Round 2 goes to Obama; slams Romney’s outsourcing plans
Obama, who drew flak from his own party for a lacklustre performance in round one two weeks ago, this time often dictated the terms of the debate questioning Romney's approaches towards China, immigration, taxes, unemployment, gun laws and other domestic and foreign issues.
During the 90-minute face-off at the Hofstra University here for a town hall style debate, Romney retorted claiming US has been losing manufacturing jobs to China as enterprises feel it is "more attractive" to go offshore than to stay here.
A snap CNN/ORC International poll showed 46 per cent of respondents thought 51-year-old Obama won, compared to 39 per cent for 65-year-old Romney. The result was within the survey's margin of error.

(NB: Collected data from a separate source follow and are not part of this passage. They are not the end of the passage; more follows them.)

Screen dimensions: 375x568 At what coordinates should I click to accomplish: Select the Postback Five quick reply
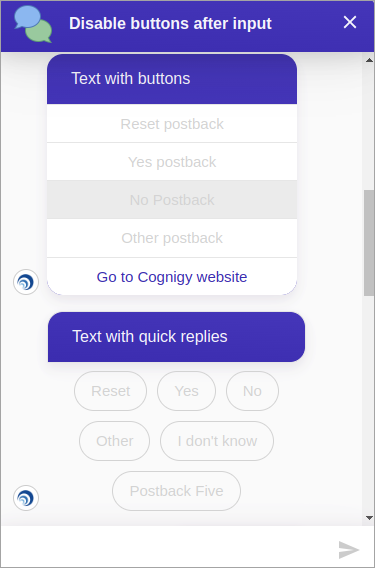[x=176, y=491]
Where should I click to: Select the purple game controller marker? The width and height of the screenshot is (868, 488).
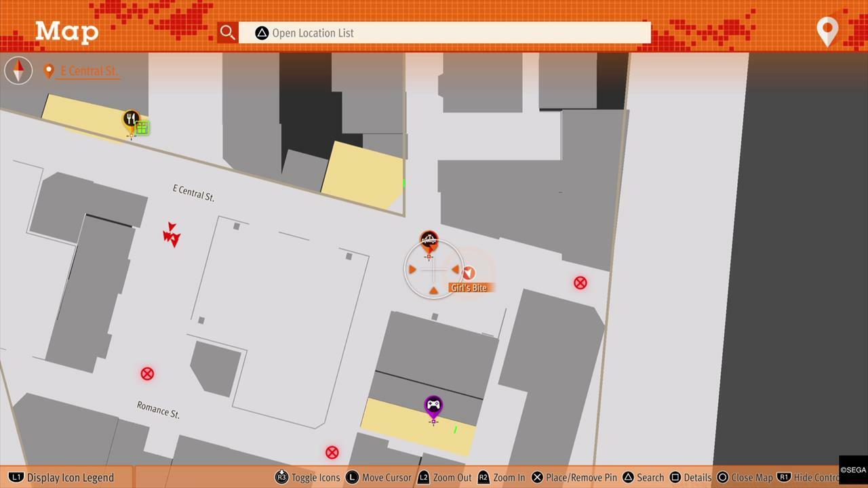(x=433, y=407)
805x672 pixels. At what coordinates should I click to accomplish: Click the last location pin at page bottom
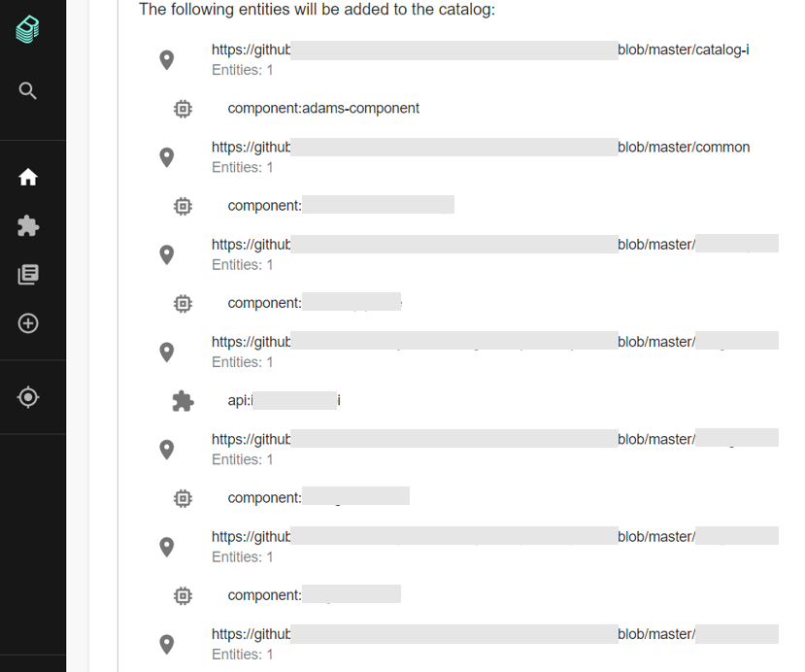(x=166, y=643)
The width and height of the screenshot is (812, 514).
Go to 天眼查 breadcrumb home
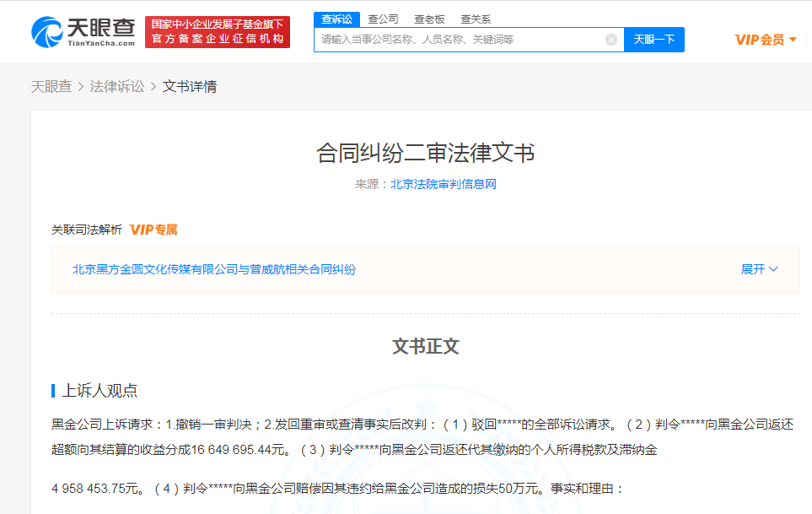point(51,87)
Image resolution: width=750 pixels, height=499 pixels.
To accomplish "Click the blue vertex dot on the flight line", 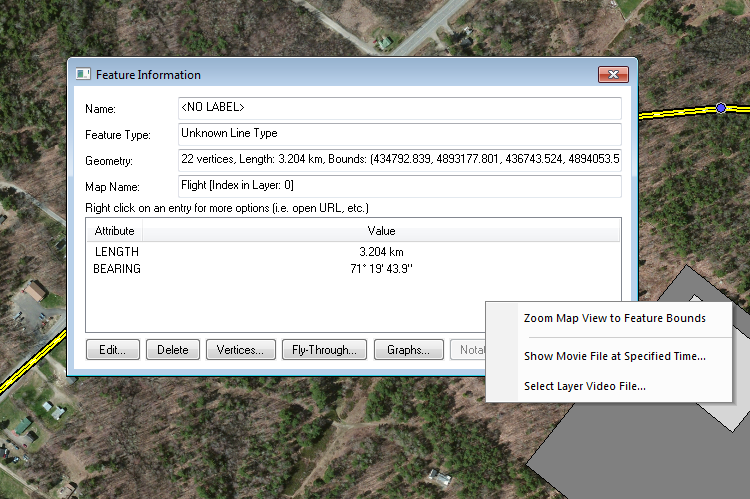I will tap(721, 108).
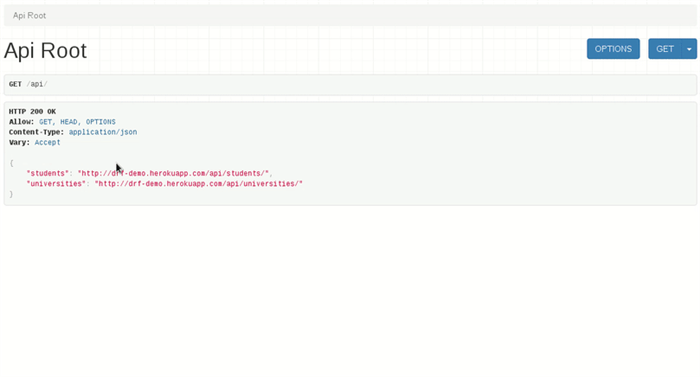Click the /api/ path text in request box
The image size is (700, 377).
click(x=37, y=84)
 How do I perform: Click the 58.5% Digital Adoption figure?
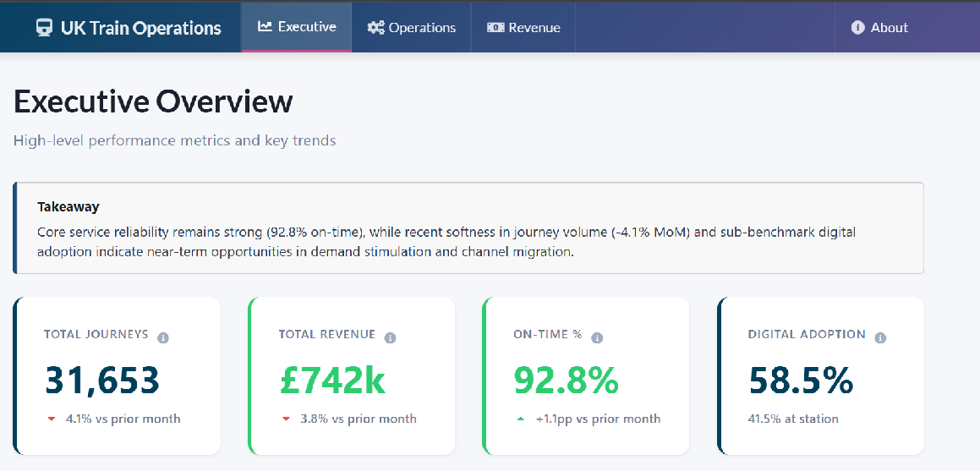pos(801,381)
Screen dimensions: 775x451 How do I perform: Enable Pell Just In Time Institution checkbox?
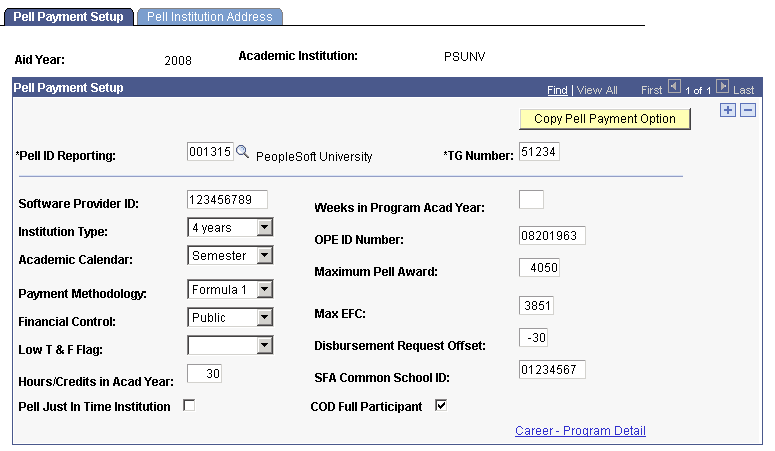(189, 405)
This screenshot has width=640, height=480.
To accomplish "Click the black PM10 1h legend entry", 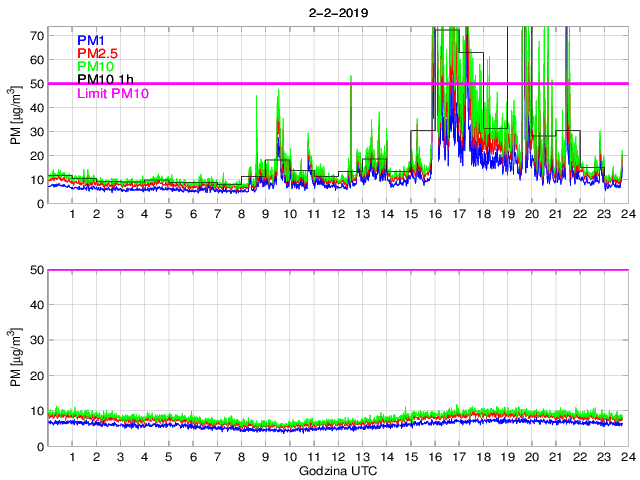I will pyautogui.click(x=105, y=79).
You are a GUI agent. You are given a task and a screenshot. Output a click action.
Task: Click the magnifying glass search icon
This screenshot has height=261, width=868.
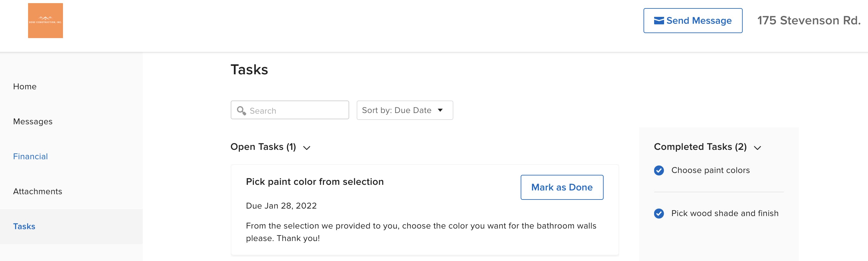pyautogui.click(x=241, y=111)
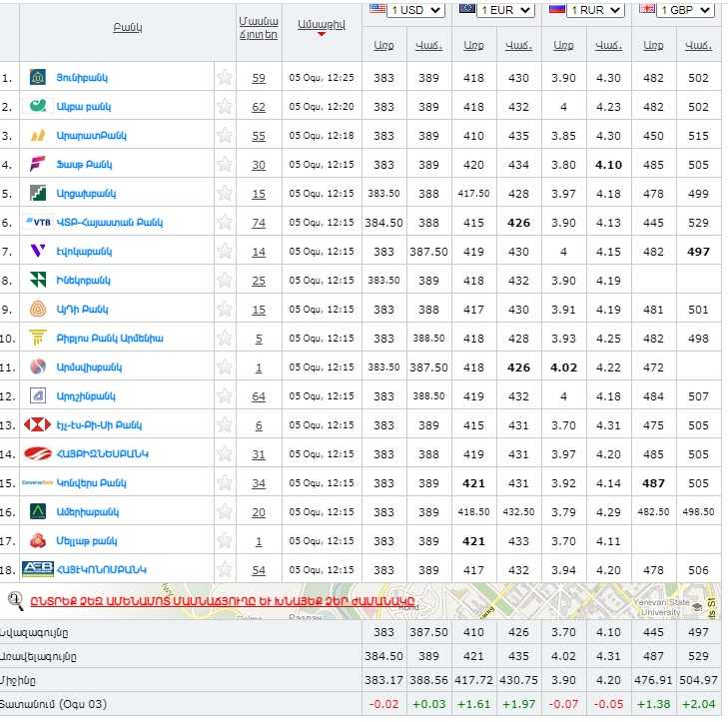Open the 1 USD currency dropdown
Image resolution: width=728 pixels, height=722 pixels.
(406, 10)
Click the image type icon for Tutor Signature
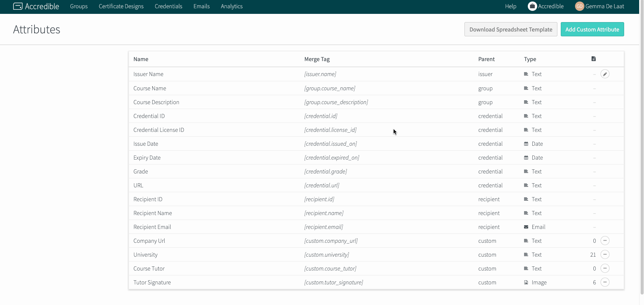The height and width of the screenshot is (305, 644). [526, 283]
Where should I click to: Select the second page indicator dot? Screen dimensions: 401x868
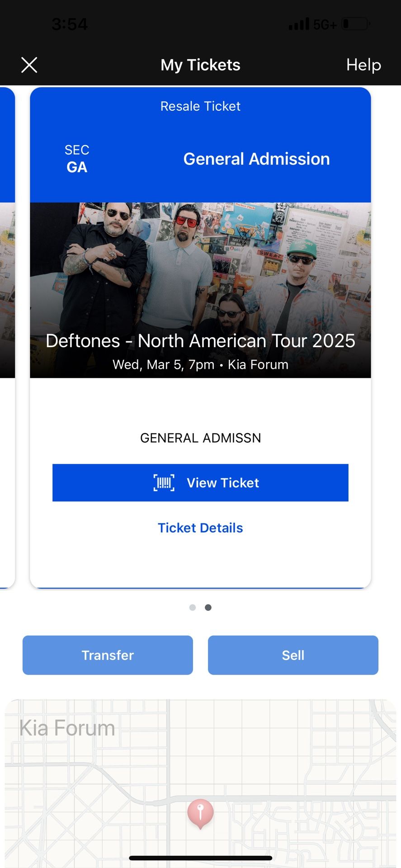(208, 607)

Both Obama and Romney fielded questions also on topics like gas prices and Libya from members of the audience, a group of 82 undecided voters from New York's Nassau County.
The question on outsourcing of American jobs overseas came at the fag end of the debate, which saw an aggressive and assertive Obama take on Romney as he tried to improve on his performance at the first debate in Denver where the Republican leader came out as the surprise winner.
"One of his (Romney's) big ideas when it comes to corporate tax reform would be to say, if you invest overseas, you make profits overseas, you don't have to pay US taxes.
"But, of course, if you're a small business or a mom-and- pop business or a big business starting up here, you've got to pay even the reduced rate that Governor Romney's talking about. And it's estimated that that will create 800,000 new jobs. The problem is they'll be in China. Or India. Or Germany," Obama said.